Worked as expected, I do see the AddColumn in the Up Override and the DropColumn in the Down override.

And then.. I see an AlterColumn three statements for every table (well, nearly). Most of my model classes derive from a base class that defined the column order in attributes. And I get an AlterColum for every Name, Description and Id column on every table where the model derivces from BaseObject

public partial class BaseObject: BaseIdObject
    {

        [Column(Order = 1)]
        [Required]
        public string Name { get; set; }

        [Column(Order = 2)]
        public string Description { get; set; }

        public bool? IsDefault { get; set; }
    }

public class BaseIdObject
    {
        [Key, Column(Order = 0)]
        public Guid Id { get; set; }
    }

So, for a model class UserProfile which derivces from BaseObject, I get these three AlterColums

migrationBuilder.AlterColumn<string>(
                name: "Name",
                table: "UserProfiles",
                type: "nvarchar(max)",
                nullable: false,
                oldClrType: typeof(string),
                oldType: "nvarchar(max)")
                .Annotation("Relational:ColumnOrder", 1);

            migrationBuilder.AlterColumn<string>(
                name: "Description",
                table: "UserProfiles",
                type: "nvarchar(max)",
                nullable: true,
                oldClrType: typeof(string),
                oldType: "nvarchar(max)",
                oldNullable: true)
                .Annotation("Relational:ColumnOrder", 2);

            migrationBuilder.AlterColumn<Guid>(
                name: "Id",
                table: "UserProfiles",
                type: "uniqueidentifier",
                nullable: false,
                oldClrType: typeof(Guid),
                oldType: "uniqueidentifier")
                .Annotation("Relational:ColumnOrder", 0);

(and corresponding stuff with .OldAnnotation() on the down method):

migrationBuilder.AlterColumn<string>(
                name: "Name",
                table: "UserProfiles",
                type: "nvarchar(max)",
                nullable: false,
                oldClrType: typeof(string),
                oldType: "nvarchar(max)")
                .OldAnnotation("Relational:ColumnOrder", 1);

            migrationBuilder.AlterColumn<string>(
                name: "Description",
                table: "UserProfiles",
                type: "nvarchar(max)",
                nullable: true,
                oldClrType: typeof(string),
                oldType: "nvarchar(max)",
                oldNullable: true)
                .OldAnnotation("Relational:ColumnOrder", 2);

            migrationBuilder.AlterColumn<Guid>(
                name: "Id",
                table: "UserProfiles",
                type: "uniqueidentifier",
                nullable: false,
                oldClrType: typeof(Guid),
                oldType: "uniqueidentifier")
                .OldAnnotation("Relational:ColumnOrder", 0);

So... the way I understand it, it changes the colum order, but Id remains at 0, Name at 1, description at 2.. so what it was originally.

Am I missing something or all these statements completely redundant?
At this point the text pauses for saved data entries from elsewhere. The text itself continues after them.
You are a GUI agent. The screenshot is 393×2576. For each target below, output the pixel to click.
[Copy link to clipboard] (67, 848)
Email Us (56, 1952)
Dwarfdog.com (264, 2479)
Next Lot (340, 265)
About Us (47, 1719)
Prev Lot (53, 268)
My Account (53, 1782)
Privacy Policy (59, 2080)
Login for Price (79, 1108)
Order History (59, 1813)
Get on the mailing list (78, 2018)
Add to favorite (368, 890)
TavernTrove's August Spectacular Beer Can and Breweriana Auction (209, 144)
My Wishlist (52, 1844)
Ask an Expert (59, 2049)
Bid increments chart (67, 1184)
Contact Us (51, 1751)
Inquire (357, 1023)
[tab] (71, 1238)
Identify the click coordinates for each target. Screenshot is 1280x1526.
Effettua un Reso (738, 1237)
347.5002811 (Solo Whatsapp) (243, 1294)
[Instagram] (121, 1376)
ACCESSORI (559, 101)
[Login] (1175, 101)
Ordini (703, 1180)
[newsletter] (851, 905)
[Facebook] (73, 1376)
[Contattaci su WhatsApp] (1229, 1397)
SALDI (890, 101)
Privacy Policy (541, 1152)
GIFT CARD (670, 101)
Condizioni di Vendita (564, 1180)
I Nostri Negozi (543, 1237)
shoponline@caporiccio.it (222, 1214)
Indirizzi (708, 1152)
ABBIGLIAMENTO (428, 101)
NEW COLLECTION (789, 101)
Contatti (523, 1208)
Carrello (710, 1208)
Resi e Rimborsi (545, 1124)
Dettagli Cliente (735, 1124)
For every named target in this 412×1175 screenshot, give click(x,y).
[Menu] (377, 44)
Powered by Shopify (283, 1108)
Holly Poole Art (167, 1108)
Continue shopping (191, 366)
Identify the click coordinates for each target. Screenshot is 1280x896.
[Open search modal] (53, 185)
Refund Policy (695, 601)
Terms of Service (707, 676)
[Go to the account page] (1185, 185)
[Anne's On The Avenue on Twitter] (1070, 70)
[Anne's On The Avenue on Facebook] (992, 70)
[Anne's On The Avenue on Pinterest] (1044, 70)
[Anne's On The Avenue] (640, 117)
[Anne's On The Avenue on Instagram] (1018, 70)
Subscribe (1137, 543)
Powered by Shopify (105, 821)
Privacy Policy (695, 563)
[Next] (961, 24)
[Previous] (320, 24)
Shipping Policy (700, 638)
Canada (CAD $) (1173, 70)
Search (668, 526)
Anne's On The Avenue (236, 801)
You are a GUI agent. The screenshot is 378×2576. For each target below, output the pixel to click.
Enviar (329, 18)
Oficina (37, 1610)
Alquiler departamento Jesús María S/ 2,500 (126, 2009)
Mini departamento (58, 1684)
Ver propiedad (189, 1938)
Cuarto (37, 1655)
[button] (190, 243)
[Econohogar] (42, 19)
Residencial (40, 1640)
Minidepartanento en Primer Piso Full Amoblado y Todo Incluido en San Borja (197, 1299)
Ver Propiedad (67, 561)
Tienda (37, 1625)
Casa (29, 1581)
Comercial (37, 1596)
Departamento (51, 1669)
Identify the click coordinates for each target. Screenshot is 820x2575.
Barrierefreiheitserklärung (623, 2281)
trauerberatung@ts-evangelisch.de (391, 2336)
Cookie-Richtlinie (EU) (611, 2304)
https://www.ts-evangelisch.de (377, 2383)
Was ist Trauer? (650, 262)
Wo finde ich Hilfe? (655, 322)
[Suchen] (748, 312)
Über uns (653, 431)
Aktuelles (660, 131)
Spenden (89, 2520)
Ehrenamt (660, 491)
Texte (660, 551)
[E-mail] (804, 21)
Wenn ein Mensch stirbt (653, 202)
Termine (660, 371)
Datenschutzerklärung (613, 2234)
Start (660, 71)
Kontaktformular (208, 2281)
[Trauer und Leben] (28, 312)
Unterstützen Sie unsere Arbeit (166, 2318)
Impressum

And if so, why are they being created in the first place.

Include provider and version information

EF Core version: 6.0.1 Database provider: (Microsoft.EntityFrameworkCore.SqlServer) Target framework: (.NET 6.0) Operating system: Windows 11 Pro IDE: (Visual Studio 2022 16.3)

ajcvickers commented 2 years ago

@ssteiner This is by-design. EF Core 6.0 now includes and tracks the column order in the migrations model. When these change (in this case, from unknown values to specific values), EF generates AlterColumn commands to reflect this. Some databases/database providers are then able to ensure the columns are in the correct order--for example, MySQL and SQLite. SQL Server does not have this capability, so the result is a no-op on the database side.